Eilaf Uses Film To Showcase East African Craft
Designer Eilaf Osman of East African brand EILAF uses film to bring us along her journey of connecting with East African artisanal communities to support the future of craftsmanship in the region.
Designer Eilaf Osman of East African brand EILAF uses film to bring us along her journey of connecting with East African artisanal communities to support the future of craftsmanship in the region.
When wanting to showcase fashion in its truest form (and by that, we mean embodying movement, connection and community), there's no better medium than fashion film, a notion most recently supported by East African fashion brand EILAF's latest film The Resilience of Weaving.
Rooted in rich East African folklore craftsmanship and female empowerment, EILAF's contemporary approach to East African & Sudanese design won Osman last year's @fashiontrustarabia Prize thanks to the brand's pillars lying in using sustainable crafts and female empowerment to develop communities with artisans in Sudan, Uganda, Rwanda and Chad.
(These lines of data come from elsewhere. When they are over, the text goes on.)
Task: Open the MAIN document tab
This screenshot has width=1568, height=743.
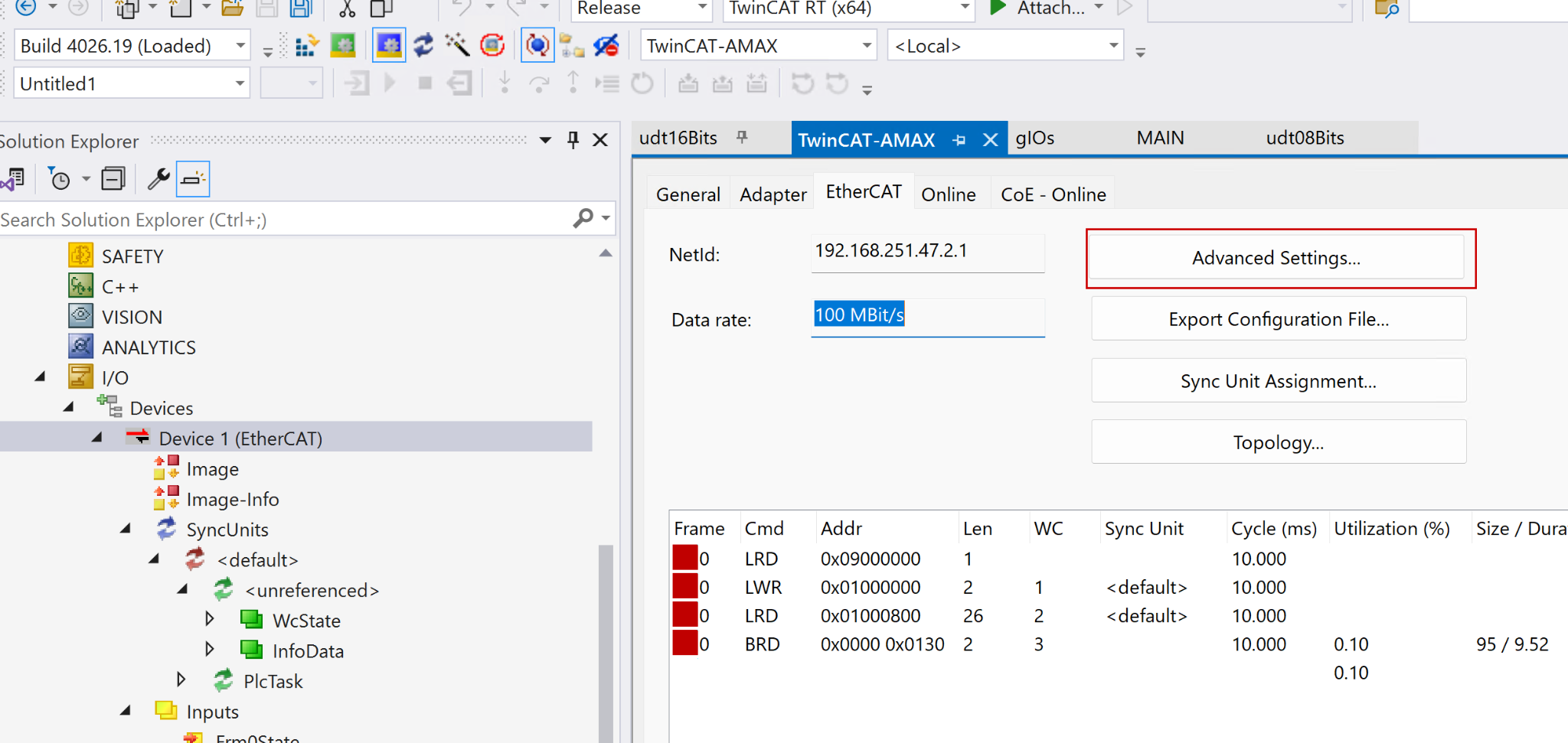Action: click(1160, 138)
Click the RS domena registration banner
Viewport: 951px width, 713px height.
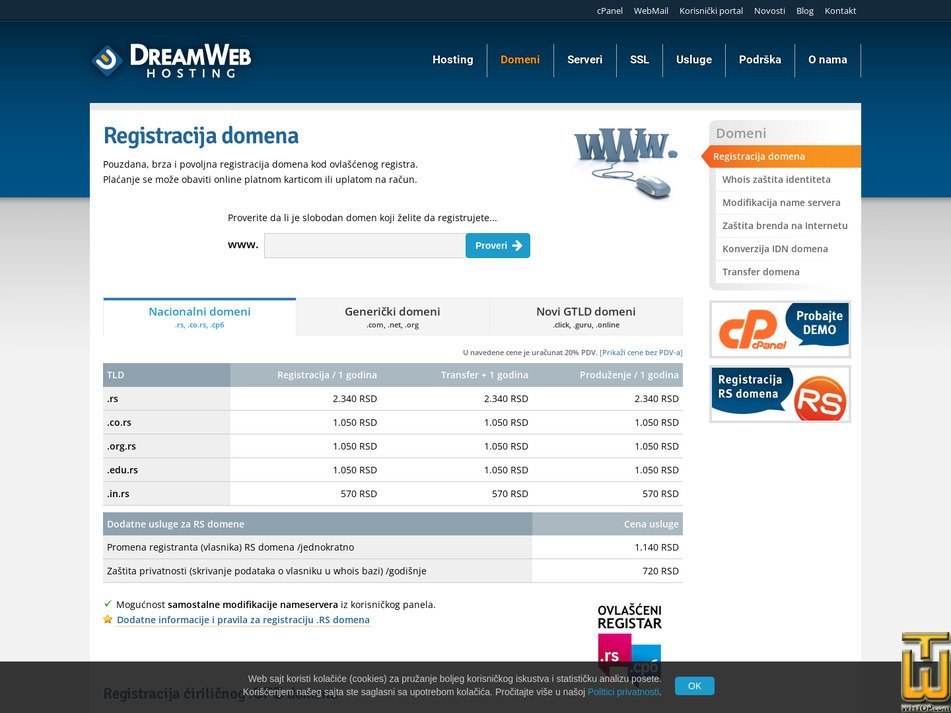click(x=779, y=394)
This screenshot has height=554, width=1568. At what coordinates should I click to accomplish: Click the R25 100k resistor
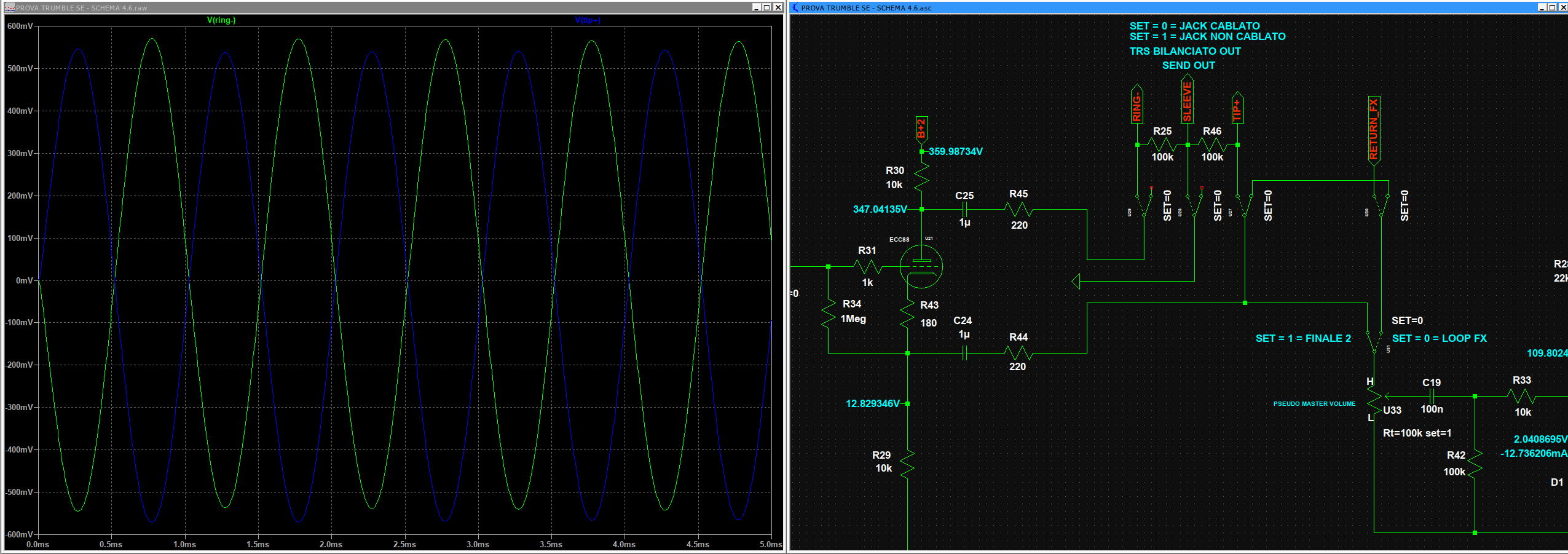pos(1162,145)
Ideas are then fed back to the brand's Spanish atelier where quality is prioritised over quantity to create meaningful fashion with an impact.
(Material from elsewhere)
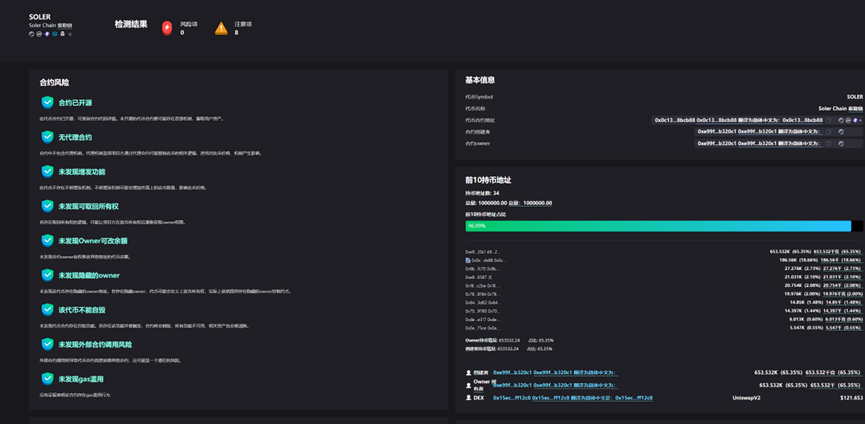Click shield icon beside 该代币不能自毁

click(47, 310)
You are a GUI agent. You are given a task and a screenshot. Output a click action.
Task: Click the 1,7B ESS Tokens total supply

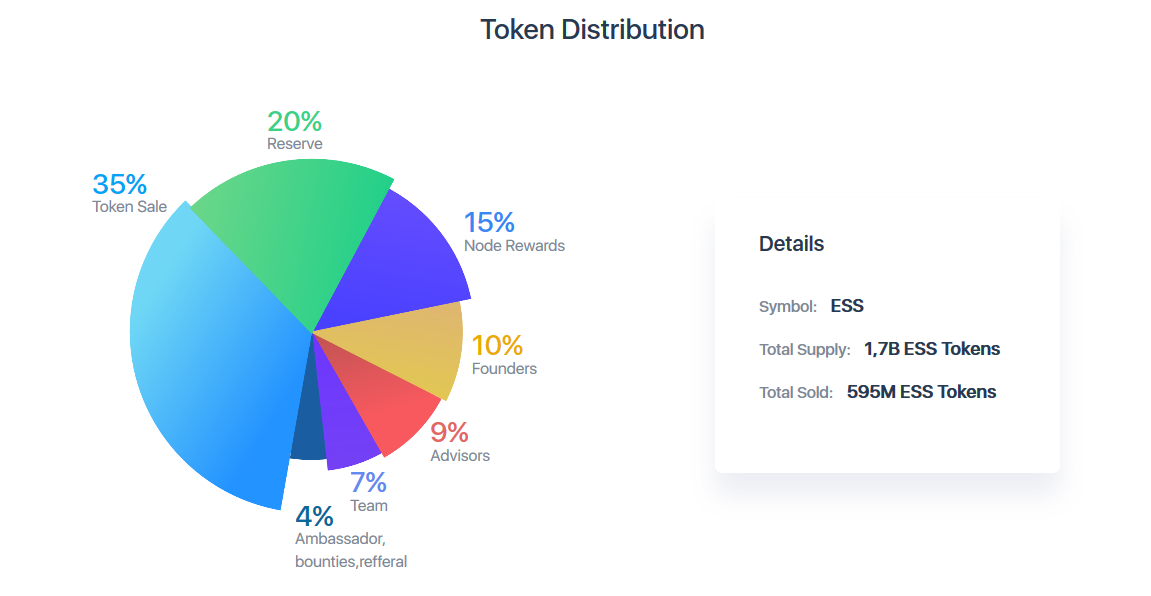(x=932, y=349)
'As an emerging designer of a small artisanal brand, so much of the design process is focused on product development: materials, functionality, and logistics', Osman said in a statement. 'In creating this short film, I wanted to show the audience the essence of my brand's design process as one that centres around intimate moments with artisans. By using film, we are able to capture the stories and folklore that are intrinsically woven into our baskets and give our designs purpose.'
Resilience of Weaving was shot in late July this year while Osman was working with a weaver's cohort in Zanzibar. In between lessons of flat-plaited basket weaving, Osman told us the 'Zanzibar Mamas' adopted her as one of their own, all while giving the designer age-old lessons on the inherent connectivity of artisan communities across East Africa. Taking these lessons and motivations with her on her next leg of her journey, Osman decided to resettle a portion of her Sudanese artisan community to Chad to help restart the Dom Basket Bag supply chain after it was destroyed by the on-going war in Sudan. The film itself doesn't document this process, but it does introduce EILAF's audience to the spiritual process of connecting with East African artisans and resistance as power.